Neural Damage & Repair Research Group, Centre for Neuroscience Research, Guy's Campus, Hodgkin Building, King's College London, London SE1 1UL, UK.

Purinoceptors have been shown to be important in mediating Ca(2+) signalling in glial cells and it has been proposed that they may have a role in their response to injury. To investigate this, the glial response to adenosine 5'triphosphate (ATP) was measured in situ, in optic nerves from juvenile rats that were enucleated at postnatal day (P) 1; age-matched normal nerves were used as controls.

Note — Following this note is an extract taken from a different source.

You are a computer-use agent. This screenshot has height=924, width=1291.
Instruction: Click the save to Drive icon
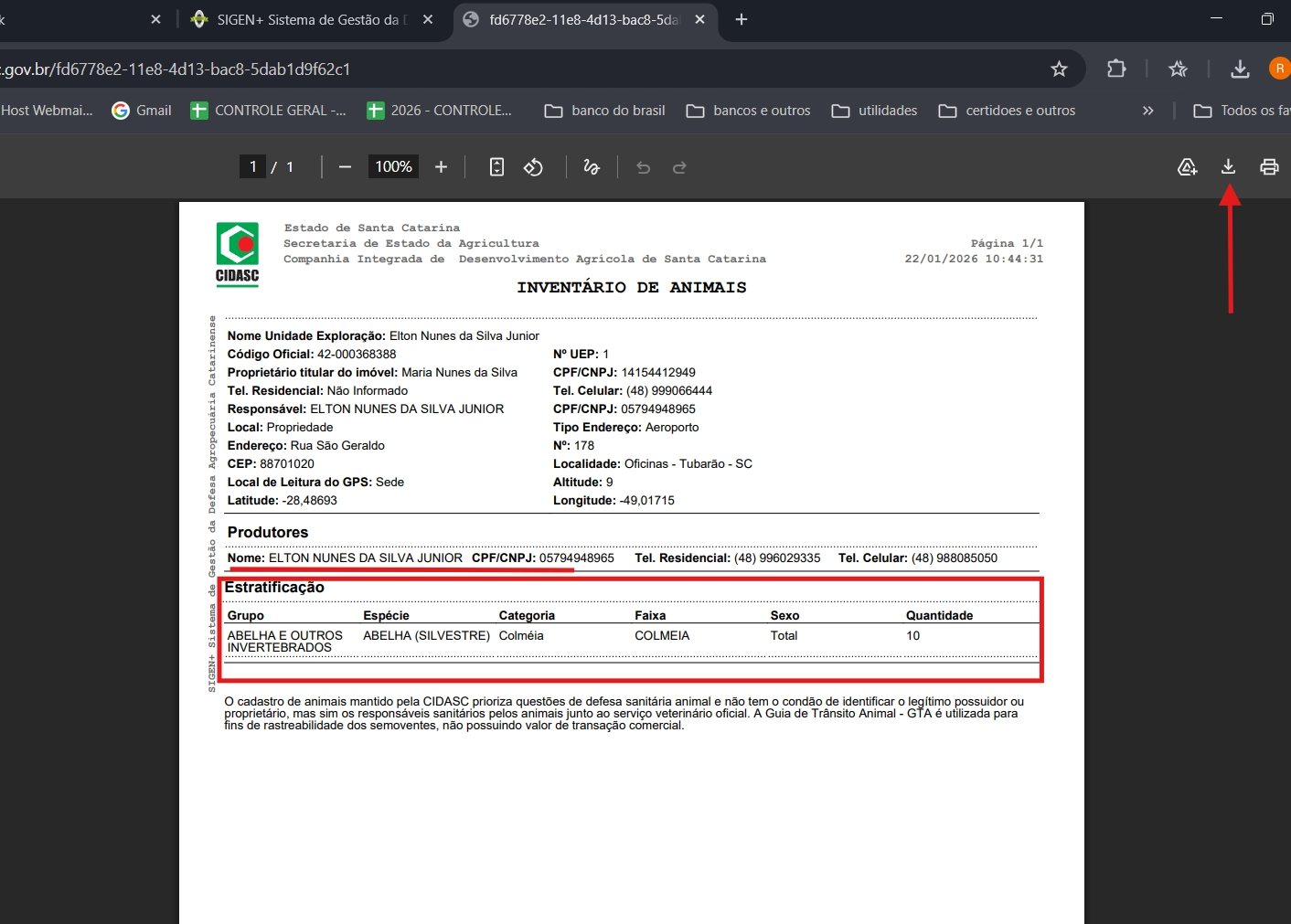1187,166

The optic nerve is a typical central nervous system (CNS) white matter tract containing axons and glial cells, but not neurones or synapses. Following neonatal enucleation, axons degenerate and oligodendrocytes do not develop, so that the optic nerve is populated predominantly by reactive astrocytes, with a minor population of activated microglia. Application of 1 mM ATP evoked a large and rapid increase in glial [Ca(2+)](i) in fura-2 ratiometric whole nerve recordings from normal and gliotic axon-free nerves. Significantly, the response to ATP had a prolonged duration in gliotic axon-free nerves and there was as shift in the agonist rank order of potency from ATP = ADP > UTP >> alpha,beta-metATP to ATP > ADP = UTP = alpha,beta-metATP. The results indicate an in situ role for ATP signalling in reactive astrocytes, via metabotropic P2Y(1) and P2Y(2/4) purinoceptors and ionotropic P2X purinoreceptors. The change in the purinoceptor profile following axon degeneration suggests a special role for P2X purinoceptors in mediating the glial reaction to CNS injury.

PMID: 11578839 [PubMed - indexed for MEDLINE]